** Source records follows **

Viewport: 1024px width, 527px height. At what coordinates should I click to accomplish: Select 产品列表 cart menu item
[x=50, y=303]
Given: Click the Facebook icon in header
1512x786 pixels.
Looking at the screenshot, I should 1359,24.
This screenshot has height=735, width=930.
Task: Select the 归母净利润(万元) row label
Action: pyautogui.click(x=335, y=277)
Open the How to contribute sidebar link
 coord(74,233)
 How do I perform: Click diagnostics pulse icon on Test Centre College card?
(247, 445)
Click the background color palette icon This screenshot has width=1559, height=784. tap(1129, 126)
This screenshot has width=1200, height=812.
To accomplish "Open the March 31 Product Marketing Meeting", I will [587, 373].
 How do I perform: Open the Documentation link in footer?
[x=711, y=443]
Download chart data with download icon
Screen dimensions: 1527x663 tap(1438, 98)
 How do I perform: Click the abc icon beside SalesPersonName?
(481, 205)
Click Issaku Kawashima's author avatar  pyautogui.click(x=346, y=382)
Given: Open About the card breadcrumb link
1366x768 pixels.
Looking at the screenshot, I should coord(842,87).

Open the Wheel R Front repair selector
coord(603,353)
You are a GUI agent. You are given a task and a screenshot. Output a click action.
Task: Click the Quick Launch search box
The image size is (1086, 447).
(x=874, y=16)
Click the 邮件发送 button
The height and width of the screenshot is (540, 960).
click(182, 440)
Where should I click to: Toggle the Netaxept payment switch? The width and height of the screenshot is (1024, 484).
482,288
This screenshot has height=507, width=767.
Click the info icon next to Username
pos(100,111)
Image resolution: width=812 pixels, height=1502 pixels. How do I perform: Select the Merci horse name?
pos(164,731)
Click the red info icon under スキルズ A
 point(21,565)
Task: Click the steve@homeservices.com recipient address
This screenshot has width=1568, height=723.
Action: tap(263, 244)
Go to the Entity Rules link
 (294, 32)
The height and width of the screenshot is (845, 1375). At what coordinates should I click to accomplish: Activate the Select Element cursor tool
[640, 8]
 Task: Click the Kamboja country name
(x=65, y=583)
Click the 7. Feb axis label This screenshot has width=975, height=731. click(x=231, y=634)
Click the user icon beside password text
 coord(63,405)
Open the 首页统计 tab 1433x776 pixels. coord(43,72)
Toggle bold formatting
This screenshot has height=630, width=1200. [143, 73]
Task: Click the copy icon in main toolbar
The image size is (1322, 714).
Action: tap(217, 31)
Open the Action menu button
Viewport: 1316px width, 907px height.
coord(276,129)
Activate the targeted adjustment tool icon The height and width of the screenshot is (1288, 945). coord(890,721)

** End of Source records **

About this task:
Restate the whole of the material exactly.

Task response:
Viewport: 1024px width, 527px height. At what coordinates should I click to accomplish: Select 产品列表 cart menu item
[x=50, y=303]
Given: Click the Facebook icon in header
1512x786 pixels.
Looking at the screenshot, I should 1359,24.
This screenshot has height=735, width=930.
Task: Select the 归母净利润(万元) row label
Action: pyautogui.click(x=335, y=277)
Open the How to contribute sidebar link
 coord(74,233)
 How do I perform: Click diagnostics pulse icon on Test Centre College card?
(247, 445)
Click the background color palette icon This screenshot has width=1559, height=784. tap(1129, 126)
This screenshot has width=1200, height=812.
To accomplish "Open the March 31 Product Marketing Meeting", I will [587, 373].
 How do I perform: Open the Documentation link in footer?
[x=711, y=443]
Download chart data with download icon
Screen dimensions: 1527x663 tap(1438, 98)
 How do I perform: Click the abc icon beside SalesPersonName?
(481, 205)
Click Issaku Kawashima's author avatar  pyautogui.click(x=346, y=382)
Given: Open About the card breadcrumb link
1366x768 pixels.
Looking at the screenshot, I should coord(842,87).

Open the Wheel R Front repair selector
coord(603,353)
You are a GUI agent. You are given a task and a screenshot. Output a click action.
Task: Click the Quick Launch search box
The image size is (1086, 447).
(x=874, y=16)
Click the 邮件发送 button
The height and width of the screenshot is (540, 960).
click(182, 440)
Where should I click to: Toggle the Netaxept payment switch? The width and height of the screenshot is (1024, 484).
482,288
This screenshot has height=507, width=767.
Click the info icon next to Username
pos(100,111)
Image resolution: width=812 pixels, height=1502 pixels. How do I perform: Select the Merci horse name?
pos(164,731)
Click the red info icon under スキルズ A
 point(21,565)
Task: Click the steve@homeservices.com recipient address
This screenshot has width=1568, height=723.
Action: tap(263, 244)
Go to the Entity Rules link
 (294, 32)
The height and width of the screenshot is (845, 1375). At what coordinates should I click to accomplish: Activate the Select Element cursor tool
[640, 8]
 Task: Click the Kamboja country name
(x=65, y=583)
Click the 7. Feb axis label This screenshot has width=975, height=731. click(x=231, y=634)
Click the user icon beside password text
 coord(63,405)
Open the 首页统计 tab 1433x776 pixels. coord(43,72)
Toggle bold formatting
This screenshot has height=630, width=1200. [143, 73]
Task: Click the copy icon in main toolbar
The image size is (1322, 714).
Action: tap(217, 31)
Open the Action menu button
Viewport: 1316px width, 907px height.
coord(276,129)
Activate the targeted adjustment tool icon The height and width of the screenshot is (1288, 945). coord(890,721)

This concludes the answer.